CD or Streaming... am I missing out?


I listen to CD in my headphone office system. Use a Theta Compli transport and a very nice and pricey tube 16/44 DAC. Have thought about a streaming capability and all its benefits but am both limited by SPDF and by 16/44 only. I also love the analog sound of my tube DAC. Does streaming sound far surpass CD? Am I missing out?
mglik
I love my Tidal, but also really love listening to my physical CDs and SACDs.

-Tidal, Spotify, Qobuz, are not comprehensive catalogues. I have plenty of physical discs that just aren’t on them. Every time we undergo a format conversion, it’s never all transcribed. (Famously, De La Soul, is not on streaming... these kids are missing out on history!)

-Lots of artists have ’special edition’ albums on streaming services. They just include another hour of unreleased B-sides and mixes. It’s to run up their score and make a few extra cents if you just leave it playing in the background. It’s almost like spam, or those recipe articles with Dickensian intros for SEO. I find it disingenuous.

-Likewise, A helpful thing with streaming was to turn auto-play, or repeat, off. I want silence when my albums are done, give the mind some time to digest.

-If I’m winding down at night, there’s a psychological merit to listening to something that has zero connection to the internet. Or if I’m coding, I want the music playing to come from a place that’s separate from the machine I’m working on.

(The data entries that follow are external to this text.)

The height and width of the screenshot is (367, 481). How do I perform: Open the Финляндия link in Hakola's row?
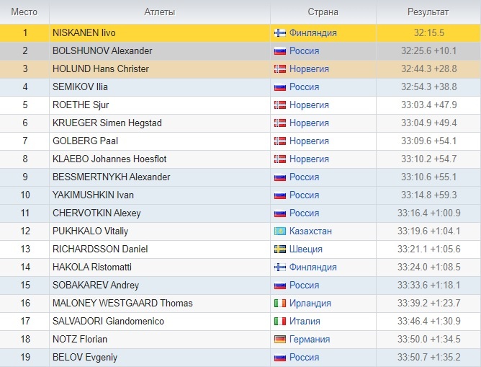coord(313,267)
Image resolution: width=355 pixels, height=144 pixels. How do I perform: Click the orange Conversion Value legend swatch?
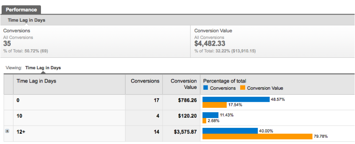pyautogui.click(x=243, y=88)
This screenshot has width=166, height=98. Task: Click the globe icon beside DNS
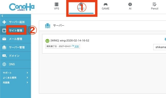pos(4,64)
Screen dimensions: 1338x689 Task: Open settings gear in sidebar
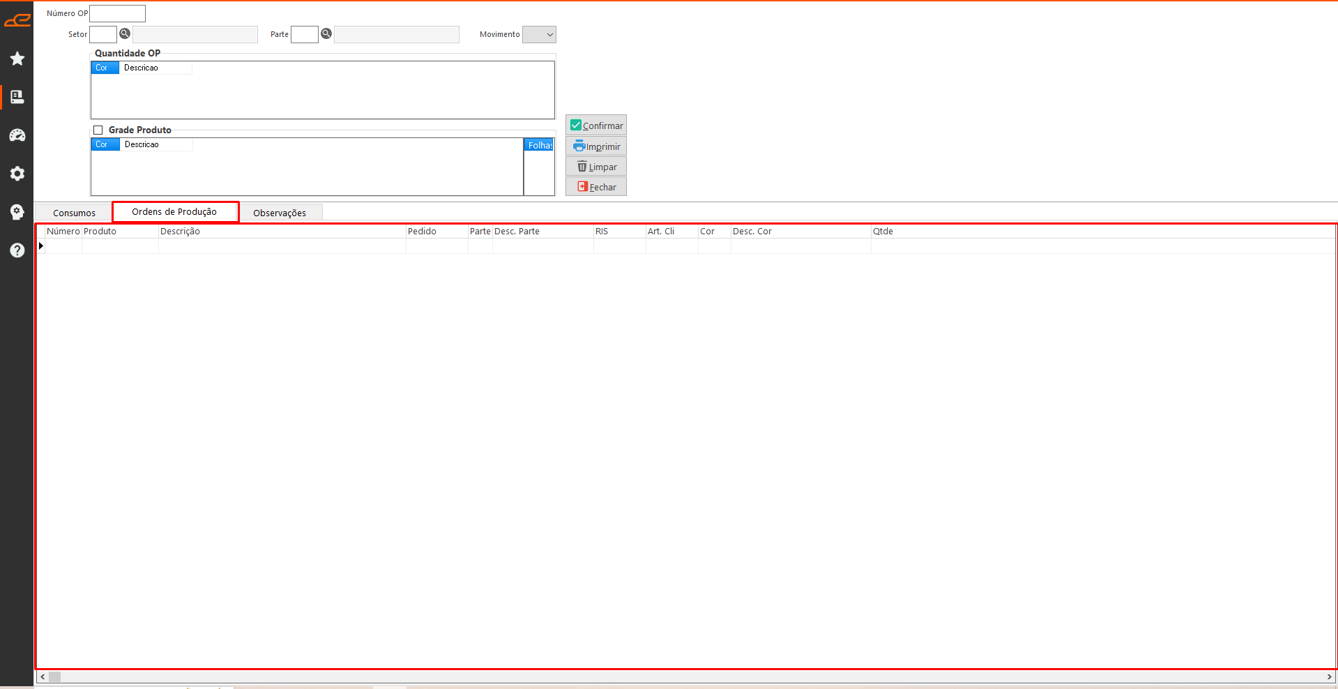click(17, 174)
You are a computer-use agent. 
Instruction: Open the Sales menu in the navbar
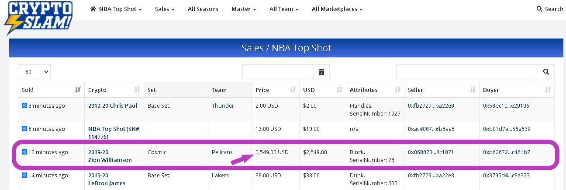165,9
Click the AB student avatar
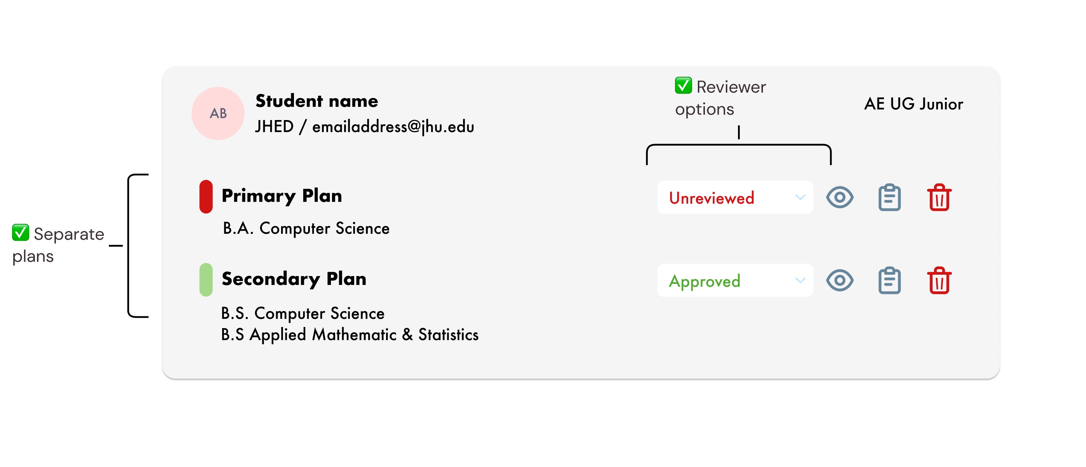The height and width of the screenshot is (467, 1086). (x=218, y=113)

Having a disc play though is just one less distraction.

Also noteworthy, my CDP (Denon DCD S10) has a digital input, so I'm listening to all sources through the same converter. SACD is converted to PCM 88.2khz before being piped in (fight me) and MQA is either 88.2khz or 96khz. Rather than sweat every iota of performance from each medium and have a jumble of boxes, my goal was to reduce the differences between the sources and simplify my connections. And I really just love the look of my S10 set.
Local files sound better to me than streaming, but streaming can sound enjoyable. The real benefit of streaming is the ability to switch music really easily and to have 100s of thousands of music tracks accessible whenever you want them. It's been a huge change in how I discover new music.
I will always be oriented toward listening, my precious hours, to the best SQ I can muster. However, it seems very attractive to check out something like Pandora and how when selecting a favorite artist they mix in related content from others. Think I will spend some daily time listening to Pandora through the app on my smart TV. A good idea to discover new artists and music. Have that as a handy guide to buy new CDs or LPs.
Think I will spend some daily time listening to Pandora through the app on my smart TV. A good idea to discover new artists and music. Have that as a handy guide to buy new CDs or LPs.
Good way to look at it, use the internet services as a sampler library, then look for the "least compressed" version CD/LP of it using the "dynamic range data website" http://dr.loudness-war.info/ (usually the earliest/first one)
Get the label/cat no. buy used one for a couple of dollars on ebay, like I do.

Cheers George
+1 to what @georgehifi says.

Streaming can sound quite enjoyable, it's just not quite as good as playing back local files and definitely not as good as vinyl. However, I find that in this year of COVID and working from home that I'm streaming most of the time, because it allows me to listen to music while doing other things more easily.

See if you like the idea of listening through Pandora. Just know that if you like the idea of streaming, you can get FAR better sound quality via Qobuz. Even Spotify Premium sounds pretty decent. (Amazon HiFi & Tidal do not).